Text passage:
Both examples above are generated and committed under docs/config/; the same structure applies in every supported format (.evolve.json and .evolve.yml too), and JSONC additionally tolerates comments and trailing commas. The full generated reference follows below. All of it is regenerated by make docs.

Repository layouts¶

evolve auto-detects three shapes (override with --layout):

Layout	Marker	Skills	Evals
`single`	`.claude-plugin/plugin.json`	`skills/<skill>/`	`evals/<skill>/`
`multi`	`plugins/*/.claude-plugin/plugin.json`	`plugins/<p>/skills/<skill>/`	`plugins/<p>/evals/<skill>/`
`marketplace`	`.claude-plugin/marketplace.json` at root	`plugins/<p>/skills/<skill>/`	`plugins/<p>/evals/<skill>/`

A multi repo is a marketplace repo without marketplace manifests — marketplace checks are skipped. In a single repo the repository root is the plugin.

Configuration Reference¶

Key	Type	Default	Description
`layout`	string	`"auto"`	Repository layout: auto, marketplace, multi, or single.

Input data:

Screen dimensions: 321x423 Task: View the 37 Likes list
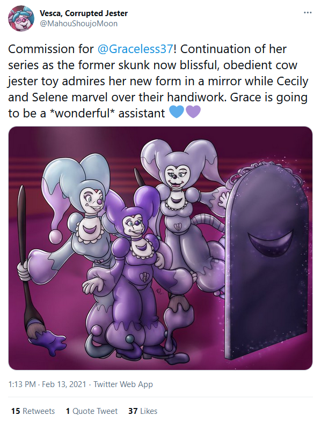click(x=143, y=411)
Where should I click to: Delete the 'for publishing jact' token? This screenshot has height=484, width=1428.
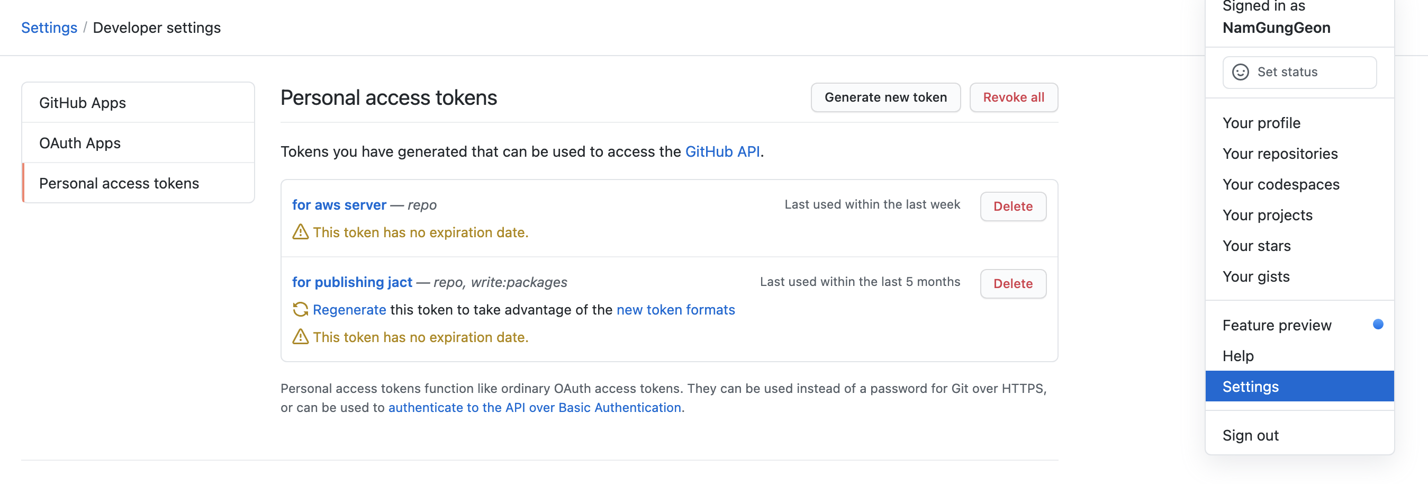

Questions on the material:
1. In the evolve documentation passage, rewrite the paragraph beginning "Both examples above are generated" as a bulleted list that keeps its main facts.
2. Continue the evolve documentation passage from the point where it stops.

Answers for this exercise:
1.
- Both examples are generated and committed under docs/config/.
- The same structure applies in every supported format, including .evolve.json and .evolve.yml.
- JSONC also tolerates comments and trailing commas.
- The full generated reference follows.
- make docs regenerates all of it.

2.
`models`	list of strings	unset — every model runnable by an available harness	Restriction on which models exist: provider ids, canonical model ids (anthropic/claude-sonnet-4-6), or all. Unlisted models are unavailable. --model filters within it.
`harnesses`	list of strings	unset — every harness found on PATH	Restriction on which agent CLIs (claude, codex, gemini, cursor, copilot, antigravity) may drive models. --harness filters within it.
`cache_dir`	string	unset — the OS user cache dir	Directory holding the token-count cache.
`results_format`	string	`"json"`	Format for committed results files and the EVALUATION rollup: json, jsonc, or yaml.
`telemetry.dir`	string	unset — telemetry disabled	Directory for the OpenTelemetry JSON exporter (traces.json, metrics.json, logs.json); the --telemetry-dir flag overrides it and both win over OTEL_* env vars.
`max_turns`	int	`20`	Default maximum agent turns per behavioral eval; --max-turns and a per-eval max_turns override it.
`baseline`	bool	`true`	Benchmark each eval without the skill (the skill's lift over no skill), recomputed only when the eval or its fixtures change. --baseline overrides for one run.
`stale_results`	string	unset — prompt on a terminal, otherwise keep	How run/report treat stored results for models outside the `models` restriction: keep or drop. --stale-results overrides.
`sandbox.enabled`	bool	`true`	Confine agent writes with an OS sandbox (sandbox-exec on macOS, bubblewrap on Linux); --no-sandbox overrides for one run.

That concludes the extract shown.